Structure and dynamics of the Arabidopsis O-fucosyltransferase SPINDLY

Authors: KUMAR, SHIVESH - Duke University; WANG, YAN - Duke University; ZHOU, YE - Duke University; DILLARD, LUCAS - National Institute Of Environmental Health Sciences (NIEHS, NIH); LI, FAY-WEI - Cornell University; SCIANDRA, CARLY - Duke University; SUI, NING - Duke University; ZENTELLA GOMEZ, RODOLFO - Duke University; BORGNIA, MARIO - National Institute Of Environmental Health Sciences (NIEHS, NIH); BARTESAGHI, ALBERTO - Duke University; SUN, TAI-PING - Duke University; ZHOU, PEI - Duke University

Submitted to: Nature Communications
Publication Type: Peer Reviewed Journal
Publication Acceptance Date: 3/4/2023
Publication Date: 3/20/2023
Citation: Kumar, S., Wang, Y., Zhou, Y., Dillard, L., Li, F., Sciandra, C., Sui, N., Zentella Gomez, R., Borgnia, M., Alberto Bartesaghi, A., Sun, T., Zhou, P. 2023. Structure and dynamics of the Arabidopsis O-fucosyltransferase SPINDLY. Nature Communications. 14:1538. https://doi.org/10.1038/s41467-023-37279-1.
DOI: https://doi.org/10.1038/s41467-023-37279-1

Interpretive Summary: SPINDLY (SPY) in Arabidopsis thaliana is a novel nuclear and cytoplasmic enzyme that attaches fucose (Fuc), a sugar molecule, to protein targets. By this action, SPY regulates diverse developmental processes. Sequence analysis indicates that AtSPY is distinct from enzymes with the same enzymatic activity found in other cellular compartments. AtSPY, has a striking resemblance to a related enzyme that instead of Fuc, it attaches a different sugar, N-acetylglucosamine (GlcNAc), to proteins. The sequences of these proteins are so similar that they were believed to have the same enzymatic activity. Here, we report the 3D structure of AtSPY in a complex with its donor substrate GDP-Fuc, obtained by cryo-electron microscopy. Multiple states of the protein were visualized, which allowed us to assign structural and enzymatic functions to different parts of AtSPY. Our results also allowed us to pinpoint the structural differences in AtSPY that confers specificity for the transfer of Fuc, and not GlcNAc, to proteins.

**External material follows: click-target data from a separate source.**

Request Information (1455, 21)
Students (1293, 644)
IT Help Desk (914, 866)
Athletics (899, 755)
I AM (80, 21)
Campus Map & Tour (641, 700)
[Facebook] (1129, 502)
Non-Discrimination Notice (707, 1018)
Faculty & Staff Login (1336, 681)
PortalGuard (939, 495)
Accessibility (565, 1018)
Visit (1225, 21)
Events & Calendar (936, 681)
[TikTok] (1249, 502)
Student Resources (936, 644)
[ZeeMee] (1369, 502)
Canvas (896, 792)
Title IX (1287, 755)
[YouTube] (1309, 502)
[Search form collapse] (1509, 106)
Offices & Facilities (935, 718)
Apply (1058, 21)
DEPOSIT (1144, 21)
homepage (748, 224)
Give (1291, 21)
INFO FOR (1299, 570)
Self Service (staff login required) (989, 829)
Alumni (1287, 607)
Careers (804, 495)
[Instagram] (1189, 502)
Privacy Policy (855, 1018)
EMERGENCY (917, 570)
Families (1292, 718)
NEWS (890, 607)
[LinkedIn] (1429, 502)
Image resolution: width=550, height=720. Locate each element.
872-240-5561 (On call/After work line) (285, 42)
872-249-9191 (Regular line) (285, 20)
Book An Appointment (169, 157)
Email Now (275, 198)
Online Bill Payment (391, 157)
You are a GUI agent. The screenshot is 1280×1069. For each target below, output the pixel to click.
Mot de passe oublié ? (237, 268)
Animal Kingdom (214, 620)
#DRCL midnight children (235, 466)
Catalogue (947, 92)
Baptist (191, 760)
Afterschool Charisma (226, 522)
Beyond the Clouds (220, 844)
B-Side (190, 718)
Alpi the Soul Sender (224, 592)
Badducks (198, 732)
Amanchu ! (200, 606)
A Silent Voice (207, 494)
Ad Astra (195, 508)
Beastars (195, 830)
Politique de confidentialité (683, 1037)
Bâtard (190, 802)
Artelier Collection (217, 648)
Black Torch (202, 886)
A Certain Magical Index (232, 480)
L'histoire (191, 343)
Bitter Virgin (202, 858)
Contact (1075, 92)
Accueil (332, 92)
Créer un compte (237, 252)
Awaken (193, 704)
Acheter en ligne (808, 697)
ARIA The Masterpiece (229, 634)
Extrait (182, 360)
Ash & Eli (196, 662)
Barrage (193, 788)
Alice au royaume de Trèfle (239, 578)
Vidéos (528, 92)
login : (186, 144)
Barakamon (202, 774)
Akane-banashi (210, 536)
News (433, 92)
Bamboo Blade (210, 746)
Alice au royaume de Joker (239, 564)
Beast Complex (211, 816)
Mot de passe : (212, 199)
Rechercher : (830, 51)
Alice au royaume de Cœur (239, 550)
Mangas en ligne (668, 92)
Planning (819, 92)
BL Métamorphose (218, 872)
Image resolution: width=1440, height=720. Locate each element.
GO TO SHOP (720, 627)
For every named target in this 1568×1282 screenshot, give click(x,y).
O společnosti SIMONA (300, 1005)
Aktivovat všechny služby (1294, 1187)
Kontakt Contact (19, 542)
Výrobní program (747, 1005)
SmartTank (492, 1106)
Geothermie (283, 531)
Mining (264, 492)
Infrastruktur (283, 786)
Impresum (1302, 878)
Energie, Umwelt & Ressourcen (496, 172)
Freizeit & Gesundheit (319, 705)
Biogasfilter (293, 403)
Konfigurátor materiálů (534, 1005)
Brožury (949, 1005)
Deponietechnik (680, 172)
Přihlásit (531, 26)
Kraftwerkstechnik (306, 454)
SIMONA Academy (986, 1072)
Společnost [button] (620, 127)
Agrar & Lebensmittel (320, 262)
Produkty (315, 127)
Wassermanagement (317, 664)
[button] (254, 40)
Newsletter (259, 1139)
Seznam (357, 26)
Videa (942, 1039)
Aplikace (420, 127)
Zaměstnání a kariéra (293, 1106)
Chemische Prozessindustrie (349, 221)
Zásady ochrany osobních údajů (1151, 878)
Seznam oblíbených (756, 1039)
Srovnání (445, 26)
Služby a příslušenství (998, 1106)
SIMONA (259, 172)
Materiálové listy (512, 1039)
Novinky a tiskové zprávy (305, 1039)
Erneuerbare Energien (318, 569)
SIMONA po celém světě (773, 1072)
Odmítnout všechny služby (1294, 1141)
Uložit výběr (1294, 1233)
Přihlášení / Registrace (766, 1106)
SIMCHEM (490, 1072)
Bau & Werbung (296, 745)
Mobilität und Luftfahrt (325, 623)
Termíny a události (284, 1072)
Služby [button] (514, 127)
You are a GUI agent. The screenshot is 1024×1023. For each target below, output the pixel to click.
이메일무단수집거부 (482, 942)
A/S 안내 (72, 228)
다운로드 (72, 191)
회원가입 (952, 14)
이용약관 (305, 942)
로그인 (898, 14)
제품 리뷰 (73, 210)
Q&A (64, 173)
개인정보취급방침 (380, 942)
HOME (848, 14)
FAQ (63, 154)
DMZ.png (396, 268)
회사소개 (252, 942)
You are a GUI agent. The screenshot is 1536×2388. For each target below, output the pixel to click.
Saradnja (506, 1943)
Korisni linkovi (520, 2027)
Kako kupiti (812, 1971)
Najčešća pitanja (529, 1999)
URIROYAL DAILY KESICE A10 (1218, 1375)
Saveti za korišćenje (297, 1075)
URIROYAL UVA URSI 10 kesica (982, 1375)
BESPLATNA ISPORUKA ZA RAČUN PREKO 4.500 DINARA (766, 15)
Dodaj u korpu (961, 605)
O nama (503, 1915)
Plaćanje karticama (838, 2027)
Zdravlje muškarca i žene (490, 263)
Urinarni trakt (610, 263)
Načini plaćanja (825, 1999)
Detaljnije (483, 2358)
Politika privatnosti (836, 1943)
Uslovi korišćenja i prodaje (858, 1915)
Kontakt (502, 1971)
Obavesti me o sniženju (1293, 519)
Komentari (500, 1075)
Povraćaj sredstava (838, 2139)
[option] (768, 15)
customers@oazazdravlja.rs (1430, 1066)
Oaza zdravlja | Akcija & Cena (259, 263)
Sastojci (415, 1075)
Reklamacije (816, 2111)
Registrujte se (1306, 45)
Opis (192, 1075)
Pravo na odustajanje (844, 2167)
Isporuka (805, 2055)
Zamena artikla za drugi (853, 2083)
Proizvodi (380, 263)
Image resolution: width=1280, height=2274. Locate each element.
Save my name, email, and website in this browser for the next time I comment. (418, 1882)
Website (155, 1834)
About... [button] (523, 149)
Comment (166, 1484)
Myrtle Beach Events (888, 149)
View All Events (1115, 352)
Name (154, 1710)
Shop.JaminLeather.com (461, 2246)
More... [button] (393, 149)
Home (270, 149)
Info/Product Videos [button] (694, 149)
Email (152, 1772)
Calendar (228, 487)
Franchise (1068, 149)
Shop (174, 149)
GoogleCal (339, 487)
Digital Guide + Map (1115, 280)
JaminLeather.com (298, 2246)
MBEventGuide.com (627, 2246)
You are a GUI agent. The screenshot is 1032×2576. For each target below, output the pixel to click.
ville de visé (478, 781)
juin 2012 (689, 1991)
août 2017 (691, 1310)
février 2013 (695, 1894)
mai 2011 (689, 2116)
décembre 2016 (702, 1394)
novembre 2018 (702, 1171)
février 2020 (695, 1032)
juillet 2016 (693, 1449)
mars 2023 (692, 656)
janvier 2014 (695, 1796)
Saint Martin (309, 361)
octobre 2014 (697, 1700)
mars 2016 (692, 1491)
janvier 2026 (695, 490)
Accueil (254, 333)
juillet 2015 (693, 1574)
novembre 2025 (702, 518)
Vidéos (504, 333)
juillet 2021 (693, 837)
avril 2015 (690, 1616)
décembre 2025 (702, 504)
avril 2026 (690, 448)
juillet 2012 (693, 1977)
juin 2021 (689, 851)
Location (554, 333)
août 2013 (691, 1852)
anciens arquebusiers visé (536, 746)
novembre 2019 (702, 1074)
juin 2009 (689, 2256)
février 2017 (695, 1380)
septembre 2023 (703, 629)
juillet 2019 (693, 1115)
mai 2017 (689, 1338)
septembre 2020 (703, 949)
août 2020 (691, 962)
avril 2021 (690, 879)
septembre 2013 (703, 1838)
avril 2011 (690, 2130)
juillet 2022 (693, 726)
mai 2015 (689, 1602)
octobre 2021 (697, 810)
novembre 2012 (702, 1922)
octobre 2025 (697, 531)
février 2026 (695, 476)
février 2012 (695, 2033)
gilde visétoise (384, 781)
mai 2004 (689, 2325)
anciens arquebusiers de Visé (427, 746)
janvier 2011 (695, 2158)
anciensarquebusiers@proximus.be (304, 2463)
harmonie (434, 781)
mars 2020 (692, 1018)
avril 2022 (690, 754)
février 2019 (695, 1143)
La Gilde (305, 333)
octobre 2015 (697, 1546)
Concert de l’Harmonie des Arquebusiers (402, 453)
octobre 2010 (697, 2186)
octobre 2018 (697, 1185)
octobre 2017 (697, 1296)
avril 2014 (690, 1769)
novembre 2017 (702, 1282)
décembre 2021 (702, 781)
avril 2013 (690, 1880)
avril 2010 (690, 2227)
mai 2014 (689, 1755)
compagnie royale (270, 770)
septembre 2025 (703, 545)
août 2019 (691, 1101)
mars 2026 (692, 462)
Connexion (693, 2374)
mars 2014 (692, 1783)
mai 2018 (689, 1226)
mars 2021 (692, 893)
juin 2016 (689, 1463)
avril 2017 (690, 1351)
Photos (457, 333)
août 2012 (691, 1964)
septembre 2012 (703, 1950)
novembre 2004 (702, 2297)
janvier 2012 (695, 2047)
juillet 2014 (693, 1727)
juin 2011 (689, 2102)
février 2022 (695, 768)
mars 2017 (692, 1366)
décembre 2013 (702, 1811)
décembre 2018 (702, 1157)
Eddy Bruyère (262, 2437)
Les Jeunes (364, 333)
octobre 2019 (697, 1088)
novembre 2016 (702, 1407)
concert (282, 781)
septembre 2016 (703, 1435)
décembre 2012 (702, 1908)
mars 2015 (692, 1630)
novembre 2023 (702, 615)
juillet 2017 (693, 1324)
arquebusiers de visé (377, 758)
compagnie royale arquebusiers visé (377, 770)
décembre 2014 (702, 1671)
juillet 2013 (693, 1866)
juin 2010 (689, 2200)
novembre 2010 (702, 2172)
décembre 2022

Technical Abstract: SPINDLY (SPY) in Arabidopsis thaliana is a novel nucleocytoplasmic protein Ofucosyltransferase (POFUT), which regulates diverse developmental processes. Sequence analysis indicates that SPY is distinct from ER-localized POFUTs and contains N-terminal tetratricopeptide repeats (TPRs) and a C-terminal catalytic domain resembling the O-linked-N-acetylglucosamine (GlcNAc) transferases (OGTs). However, the structural feature that determines the distinct enzymatic selectivity of SPY remains unknown. Here we report the cryo-electron microscopy (cryo-EM) structure of SPY and its complex with GDP-fucose, revealing distinct active-site features enabling GDP-fucose instead of UDP-GlcNAc binding. SPY forms an antiparallel dimer instead of the X-shaped dimer in human OGT, and its catalytic domain interconverts among multiple conformations. Analysis of mass spectrometry, co-IP, fucosylation activity, and cryo-EM data further demonstrates that the N-terminal disordered peptide in SPY contains trans auto-fucosylation sites and inhibits the POFUT activity, whereas TPRs 1–5 dynamically regulate SPY activity by interfering with protein substrate binding.